[Records provided start]

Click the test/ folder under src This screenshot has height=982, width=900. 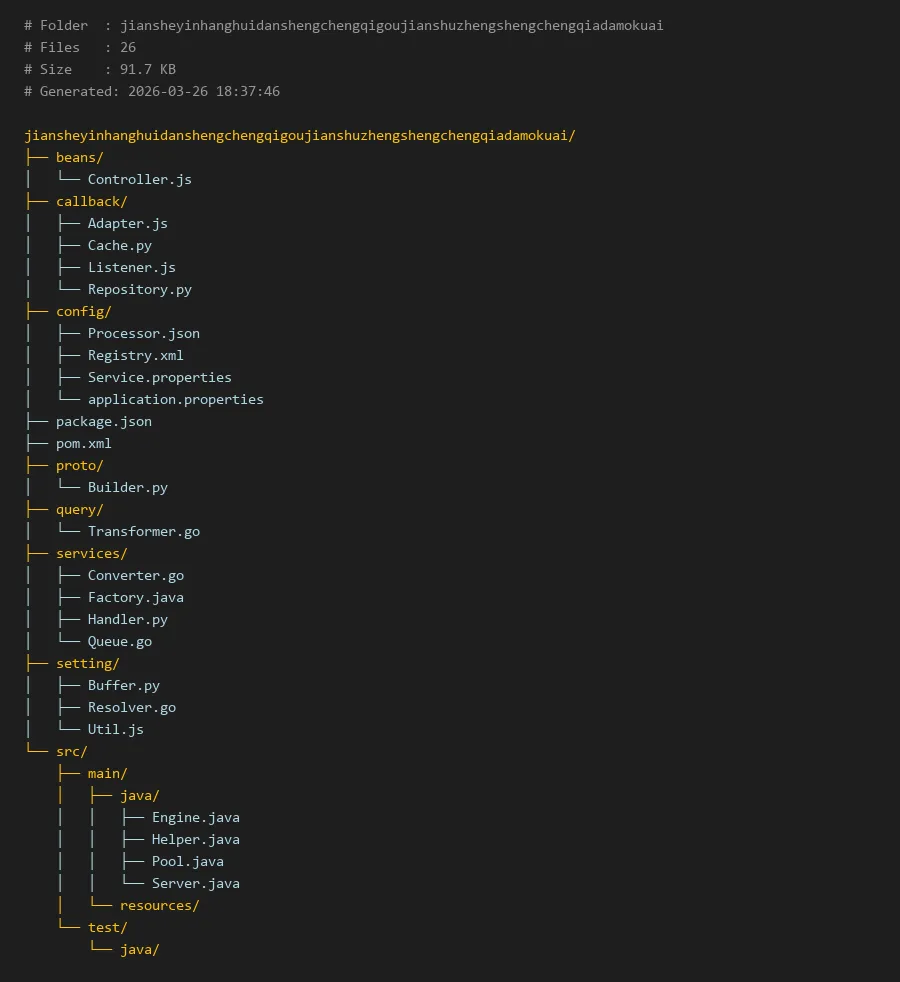click(x=107, y=927)
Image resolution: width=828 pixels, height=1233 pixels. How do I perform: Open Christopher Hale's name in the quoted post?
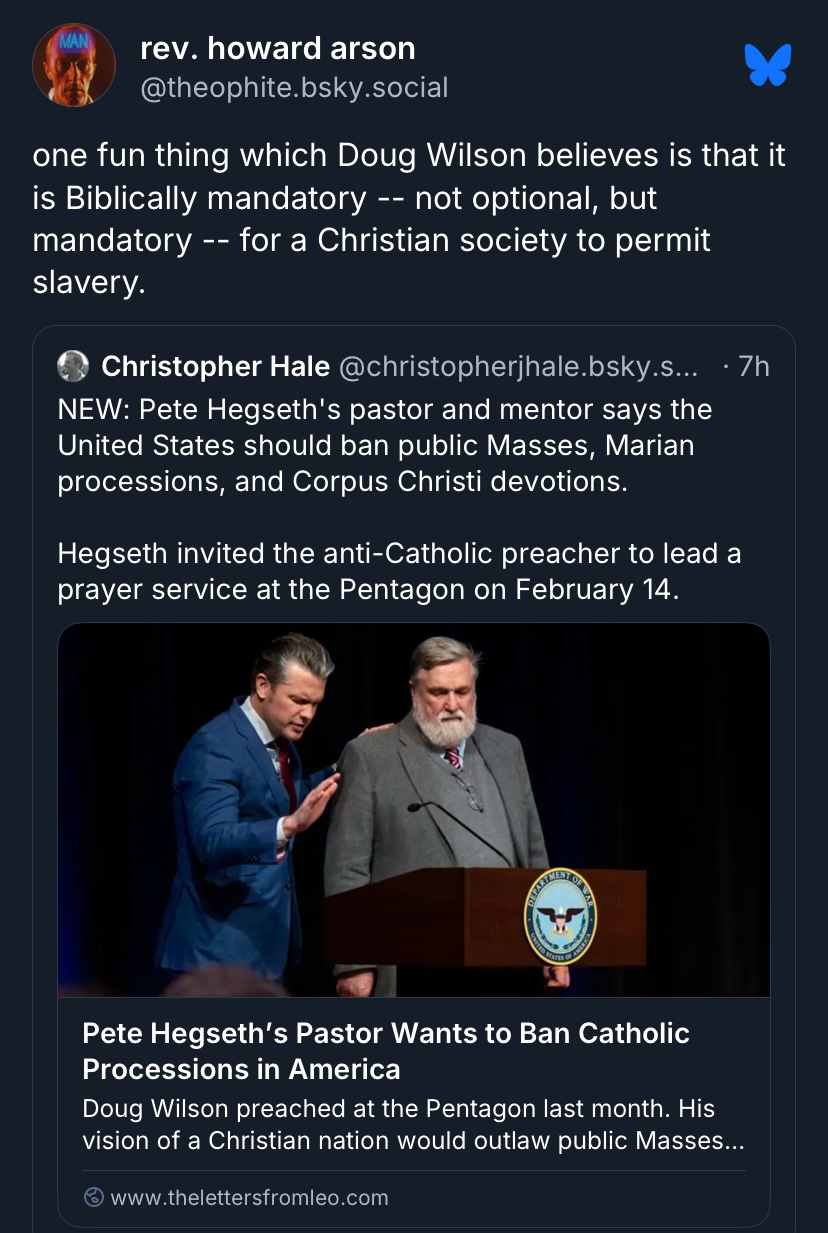point(215,367)
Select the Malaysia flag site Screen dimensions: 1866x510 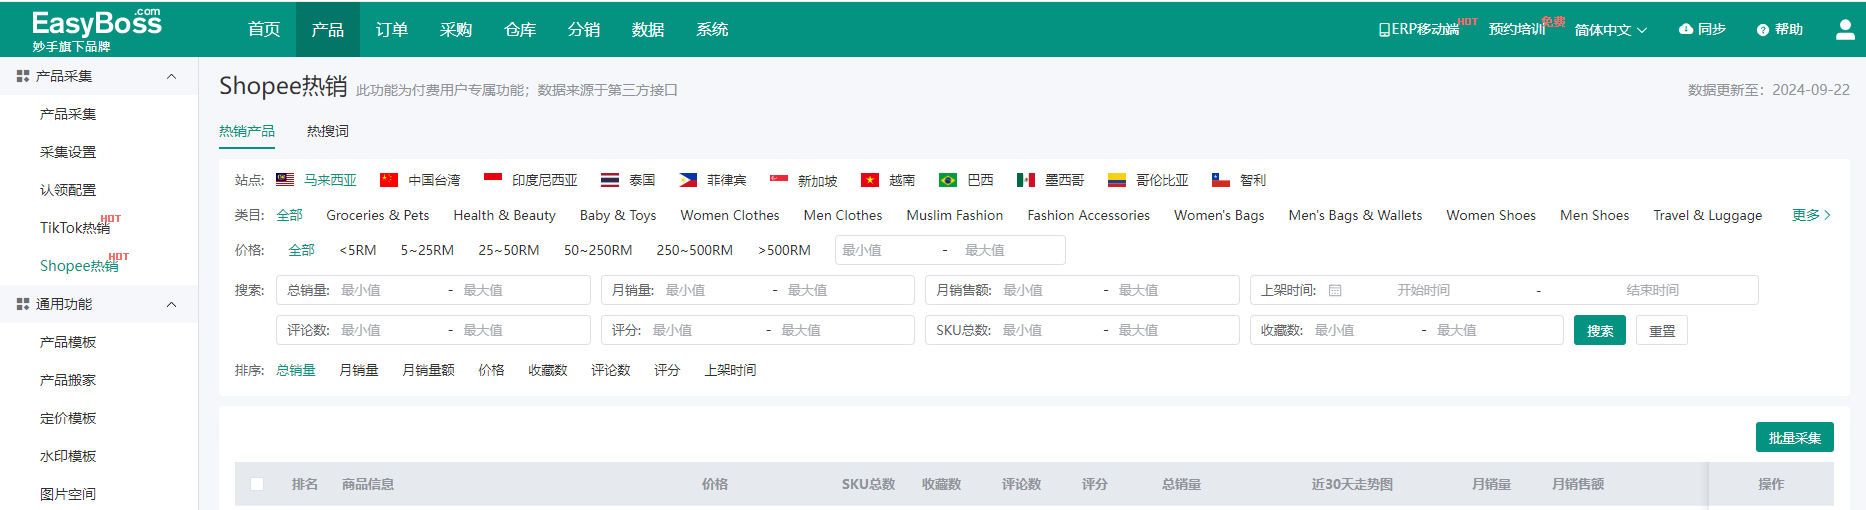285,180
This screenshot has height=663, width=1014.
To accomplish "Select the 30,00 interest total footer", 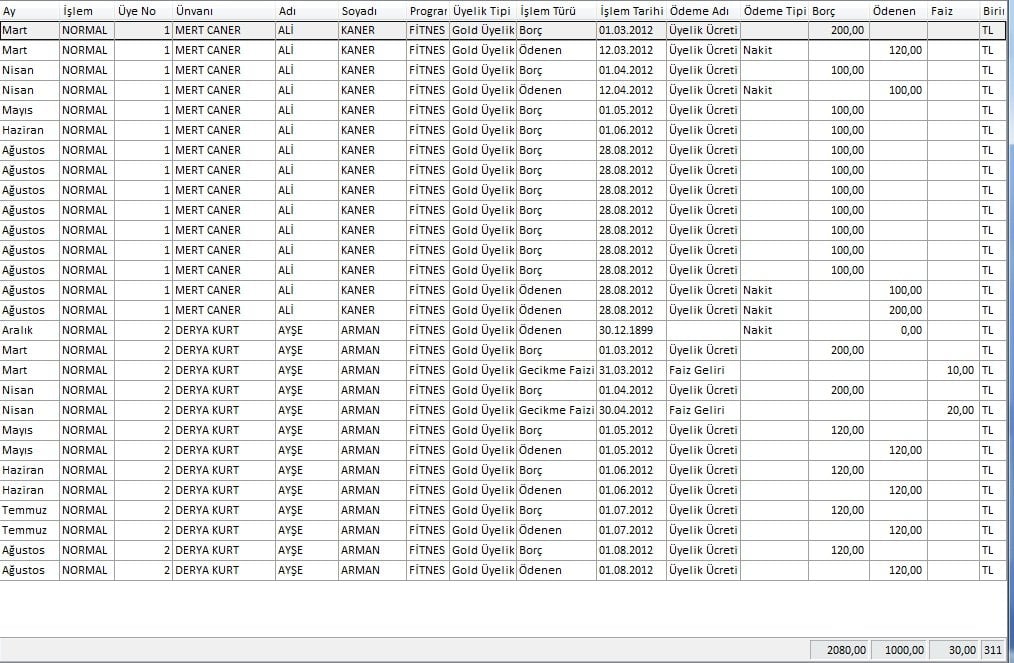I will coord(953,650).
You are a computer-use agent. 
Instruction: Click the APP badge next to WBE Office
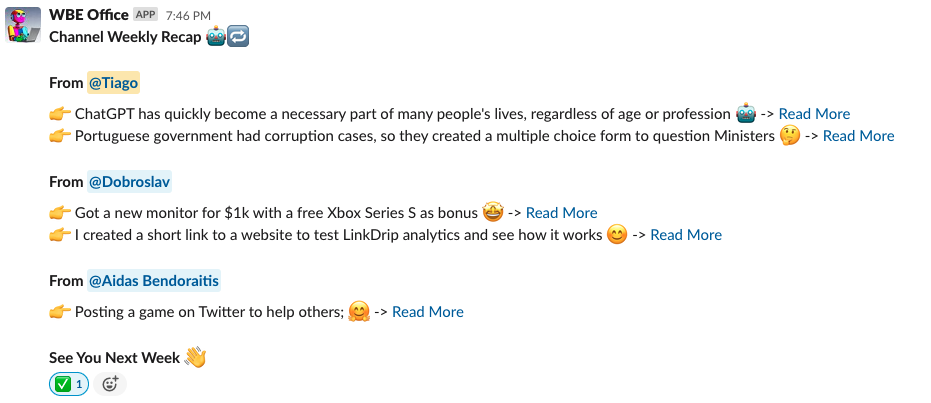pos(145,15)
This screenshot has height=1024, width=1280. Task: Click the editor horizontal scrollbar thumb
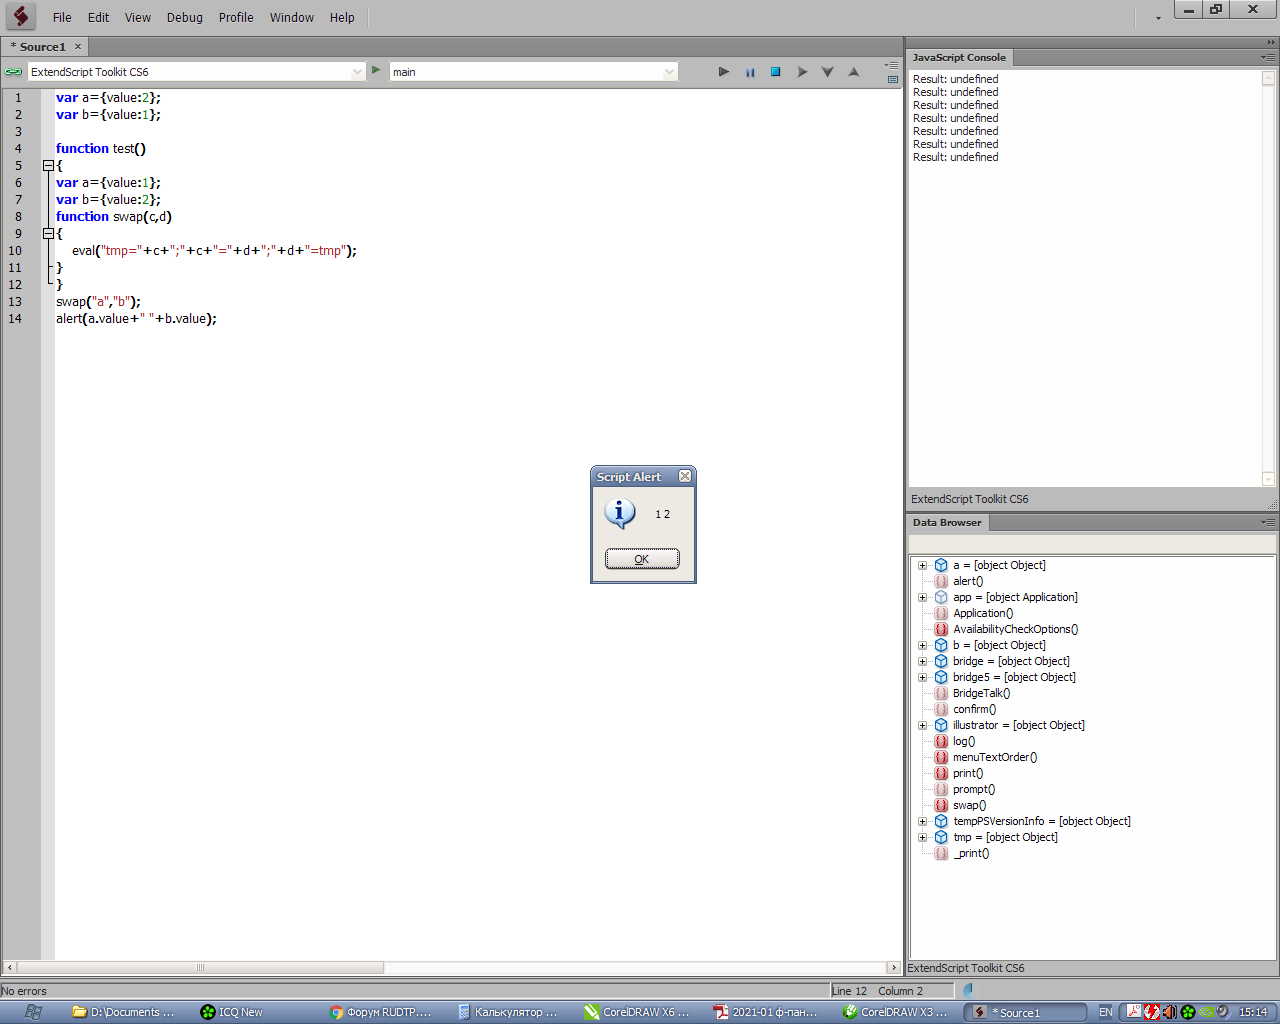tap(200, 968)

[Records provided end]

§ **What is expected**
Please print the lines starting with the one that contains "This screenshot has height=1024, width=1280." and ending with the final line, leaving the pictures out.

§ **Solution to this exercise**
This screenshot has height=1024, width=1280. Task: Click the editor horizontal scrollbar thumb
tap(200, 968)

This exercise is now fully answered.